Sunday, August 18, 2013

Bainbridge Island

I can't help myself. An article in the Sunday Oregonian travel section compels me to write about Bainbridge Island. In case you missed it, here is a link to the article and photos.

When we moved to Bainbridge Island in the summer of 1997, it was a sleepy small town. Not as rural as before the bridge was built in the 1950s on the north end of the island, but still only about 12,000 residents with an atmosphere that made us feel like we had stepped back in time to a slower, quieter, more hospitable era. For us it was a comfortable place where we could heal and establish ourselves as a couple without the baggage of former spouses.

The community welcomed us. We bought a house on an acre of land surrounded by 100 foot tall fir and cedar trees; walked our daughter down a country road to school; prepared dinners once a week for an after school program at a local church; volunteered for the public art committee; hiked trails through pristine forests a few steps from our home; and shopped for groceries, books, hardware, and more on a main street reminiscent of a movie set. A shopping trip took a bit longer than in the big city because we always bumped into someone we knew. Bainbridge Island was paradise.

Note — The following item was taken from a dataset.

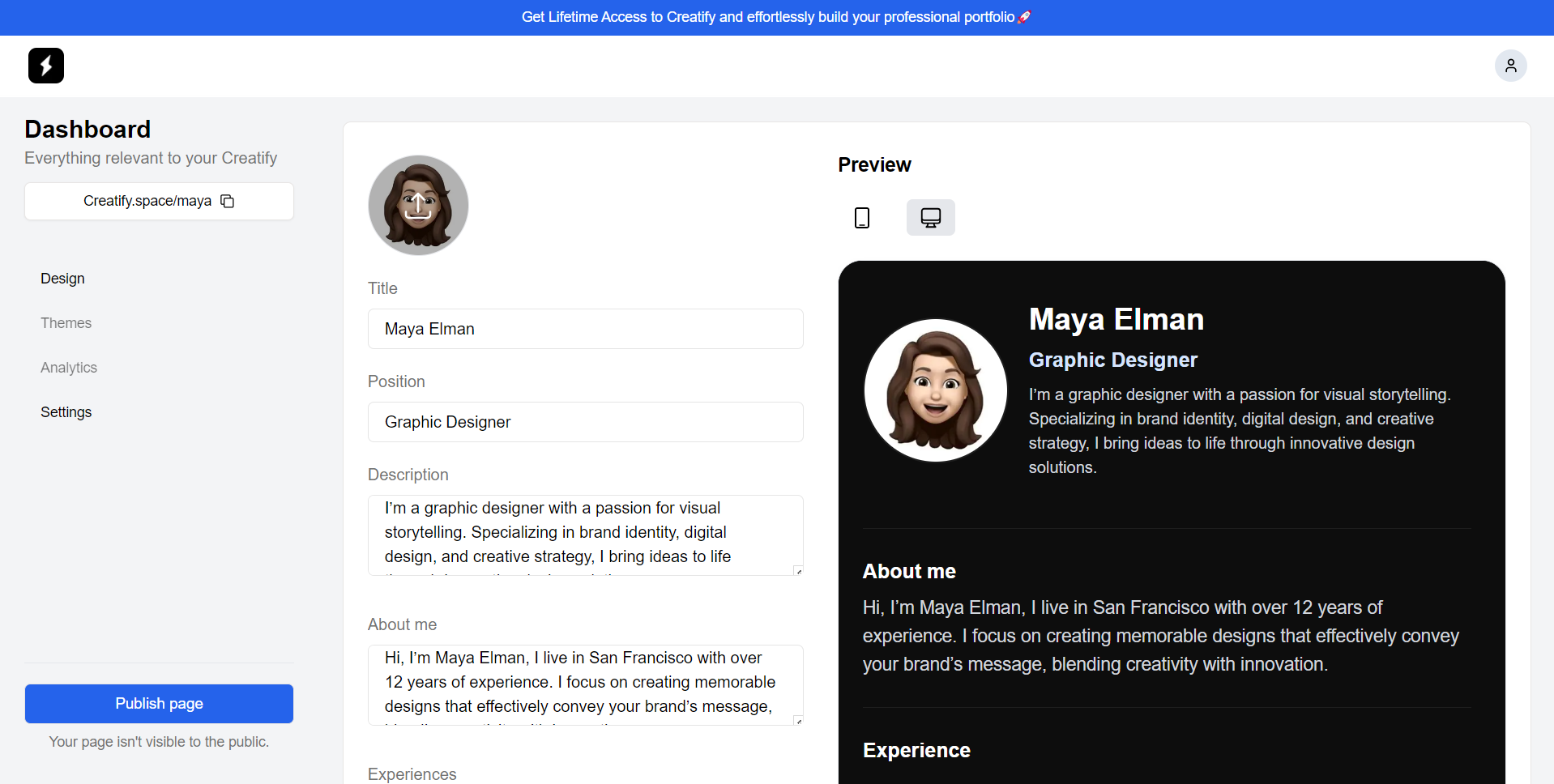Copy the Creatify.space/maya link
This screenshot has height=784, width=1554.
[228, 201]
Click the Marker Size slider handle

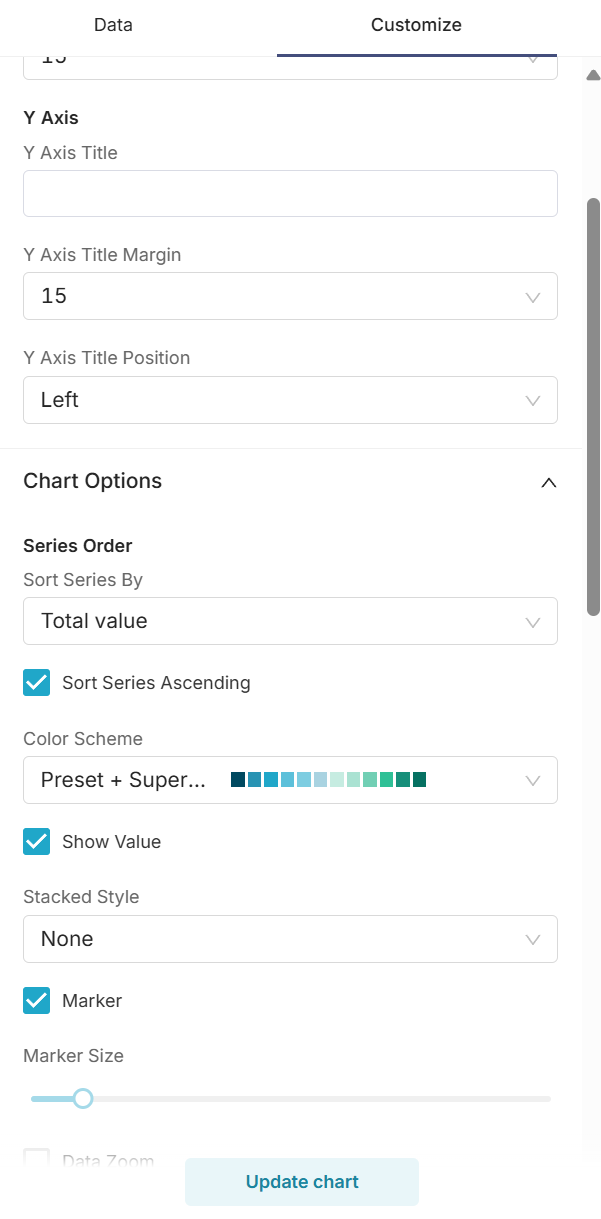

Every year on the night before the Fourth of July, a salmon bake and live music brought out island residents to create chalk drawings and dance on main street. The next day a crowd gathered on the same street a few minutes before neighbors and friends marched in a parade. Employees of the local grocery juggled phony vegetables and rubber chickens. Children rode decorated bicycles and pulled crepe paper covered wagons. The highlight of the parade each year was the librarians' book cart drill team. 

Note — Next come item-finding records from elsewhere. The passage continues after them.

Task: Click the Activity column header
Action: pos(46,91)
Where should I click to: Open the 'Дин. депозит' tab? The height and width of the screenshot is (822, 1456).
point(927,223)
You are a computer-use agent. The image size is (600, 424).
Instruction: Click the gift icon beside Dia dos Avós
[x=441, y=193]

Then developers discovered the island. Housing subdivisions and condo projects obliterated tree farms and strawberry fields. The chamber of commerce mounted a campaign to attract tourists. Small businesses disappeared from main street replaced by restaurants, gift shops, and dress boutiques. To celebrate the night before the Fourth, the drone of bounce house pumps, and screams from ball pits overtook chalk drawings, musicians, and dancers.

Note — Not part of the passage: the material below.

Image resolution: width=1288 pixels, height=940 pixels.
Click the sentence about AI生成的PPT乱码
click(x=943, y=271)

Five years ago when our daughter graduated from high school, enough was enough. We moved back home to Portland. Although the Bainbridge Island promoted in the travel section of the Sunday Oregonian still sounds like paradise, it is a disappointing shadow of its former self. 

1 comment:

  1. Unfortunately, it sounds like my own small town. Plenty of places to buy a $8.00 latte, or a $400 designer "western" shirt, but if you need a bag of flour or sturdy pair of work boots, or you want to mail a letter you're out of luck.

    In my own town I am working to get a community swimming pool built, but with close to half of the real estate in the area owned by people from out of town who only visit their vacation property for two weeks out of the year, the chances of even getting our recreation district on the ballot, let alone passing it, are pretty slim.